When I said that Castlevania is complex in its simplicity, I mean that both settings are incredibly esoteric, yet the show manages to deliver the “It’s magic. I ain’t gotta explain shit.” message so much more fluidly than DS. The Forgemasters, the Infinite Corridor. There are maybe 25-30 minutes across all four seasons devoted to explaining these concepts and, by the end, we easily understand them as necromantic hell-creature blacksmithing and soul-controlled space-time travel respectively. DS’s explanations always amount to Chiralium this, Beach that, and nothing more. I’m a smart guy. Me know big word. But maybe, just maybe, there could be some helpful metaphors in there too? I still don’t know what causes DOOMs, nor what the acronym even stands for, but even more important than that are the characters.

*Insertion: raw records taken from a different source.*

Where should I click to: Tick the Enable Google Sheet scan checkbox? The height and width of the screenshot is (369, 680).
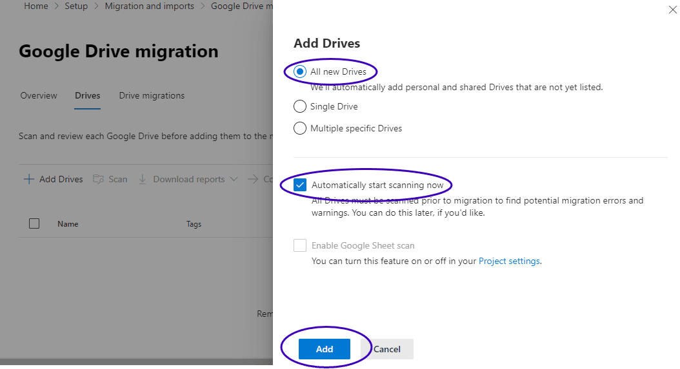coord(300,245)
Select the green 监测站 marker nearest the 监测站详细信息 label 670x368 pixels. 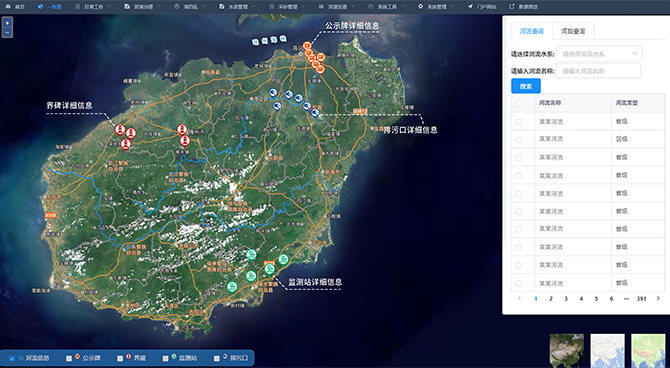(x=269, y=269)
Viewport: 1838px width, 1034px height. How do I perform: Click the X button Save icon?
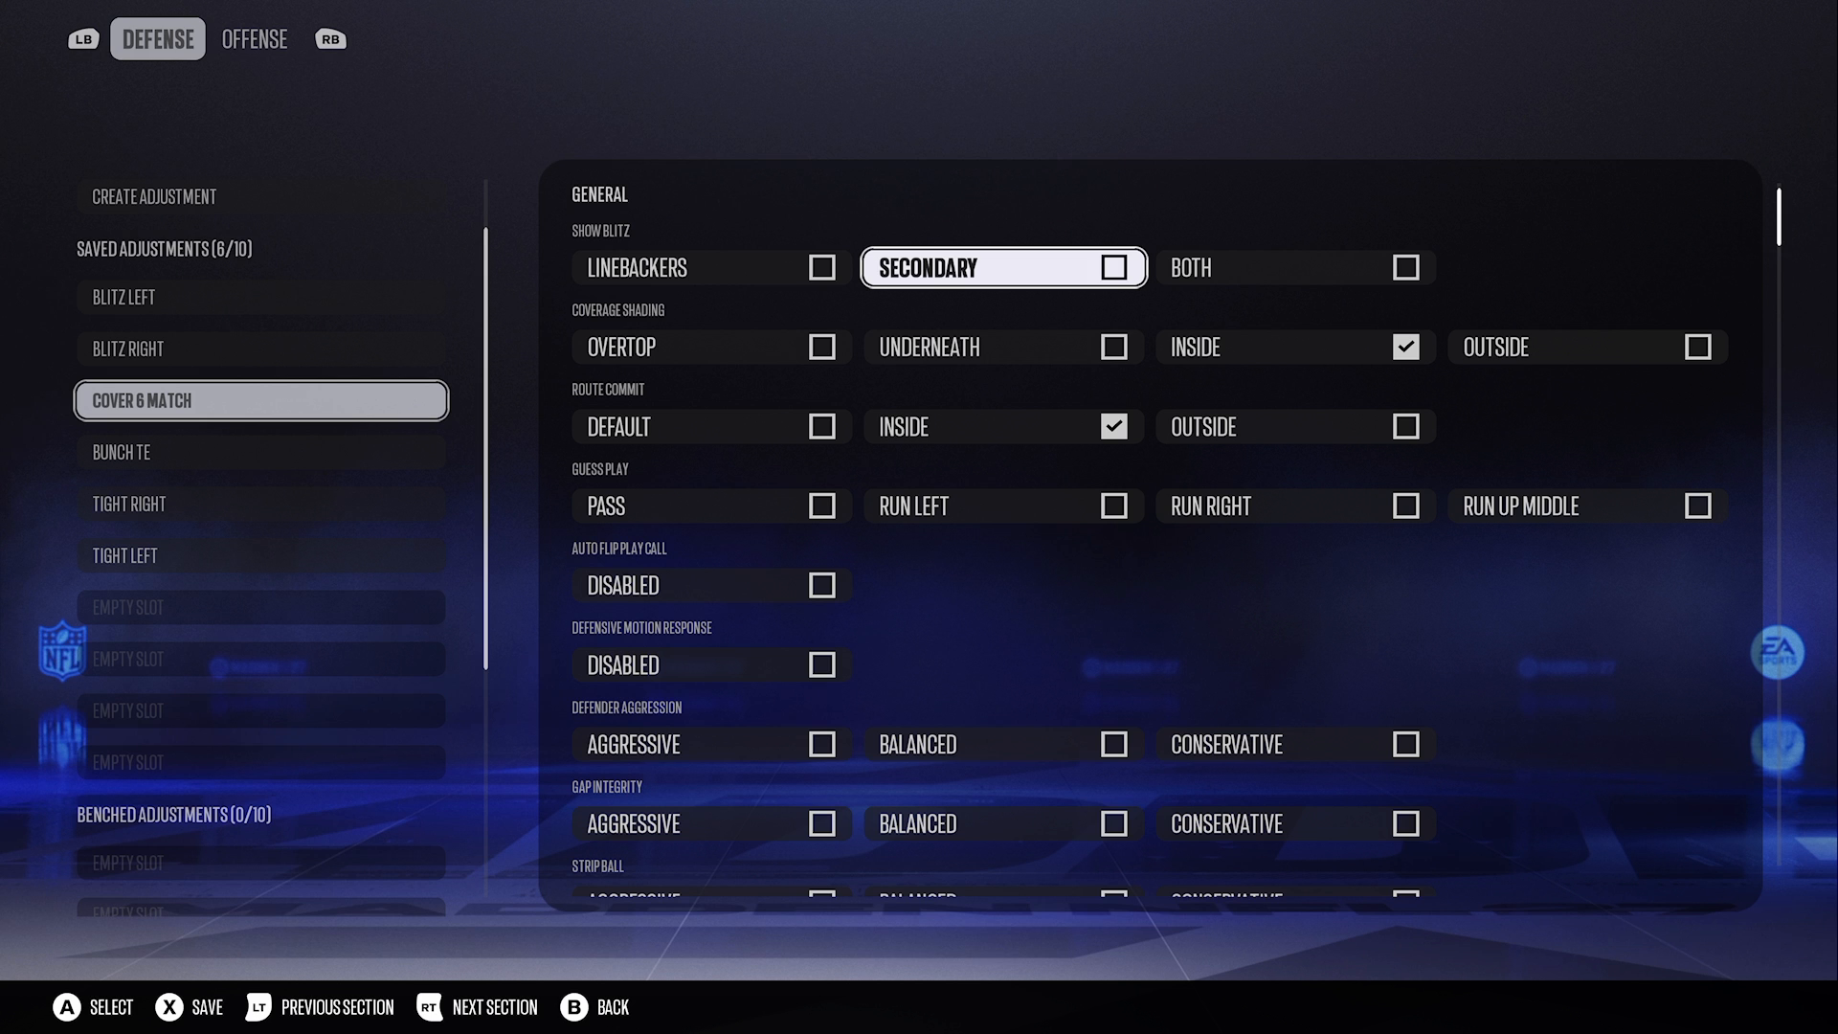click(169, 1007)
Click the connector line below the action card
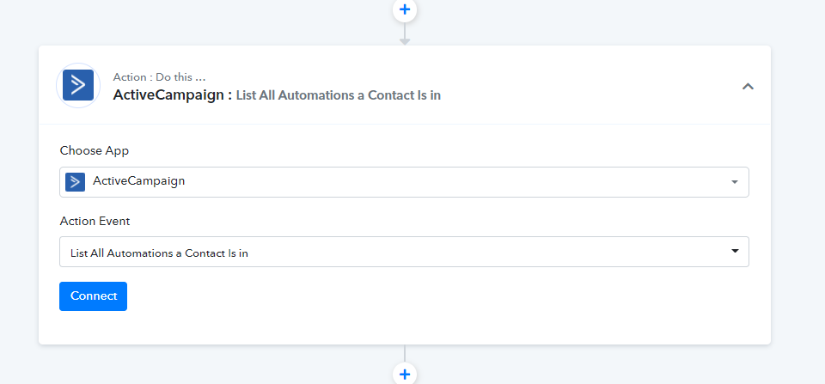Screen dimensions: 825x384 tap(404, 353)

For a game so character-centric, we really don’t spend enough time with the characters that are the most intriguing. Kojima is so good at writing interesting characters, I want the guy to just make movies already. I’d rather watch Sam DJ Heartman’s birthday party than pick five crates of fossilized whatever out of the poison gas pit two feet from the Paleontologist’s front door. Seriously, you’re giving me a WHOLE tutorial mission for the item that was already explained to me by the Paleontologist, Heartman, and Lockne?? Every time I start enjoying hanging out with a character, they either die, or a new chapter starts and I have to head off again. And don’t tell me Mama’s soul merged with Lockne’s. It’s not the same. There is a serious pacing issue here with, strangely, not enough lengthy cutscenes to balance out the hiking trips.

Even the coolest boss fight so far was a mess (I’m on chapter 9). There’s a way to do bosses well and they didn’t do it in DS. Too much health, too many phases. I don’t know how I would have beaten the giant BT if I wasn’t playing online with other players’ Reedus’ hawking extra RPGs at me. Higgs is great, but when he teleports every other step, at that point I’m just focusing on why he’s teleporting, and not what he’s saying. He also took just a few too many potted plants and PlayStations to the face for me to enjoy that part of the fight. Then they reused the “two tired old men punch each other until one falls over” fight from Metal Gear Solid 4 just for the sake of a reference in a fight that shouldn’t have been about perseverance. The ENTIRE game so far has been perseverance. The boss should have been a bottling up of all the emotion thrust upon the player thus far and then a quick, well-executed finishing blow. I honestly would’ve preferred a quick-time event, and I NEVER thought I’d say that.

All this may be the adrenaline of Castlevania speaking, but it’s sad, because I know what Kojima’s capable of, and DS ain’t it. I can say with finality that it was not a great game, even though I carried the same level of hype I got from the Apocolyptica reveal trailer with me up to this point.

It’s unique for sure. There’s nothing like it, they branded it that way, and they were right to do so, but there are underlying systems and a story that don’t quite fit. Right from the start, in DC, Norman Reedus literally says “Fuck America”, then proceeds to cross it to save his sister and when he finally gets to California and saves her, he says it again. I don’t want to play a game where the main character doesn’t want to play the game either.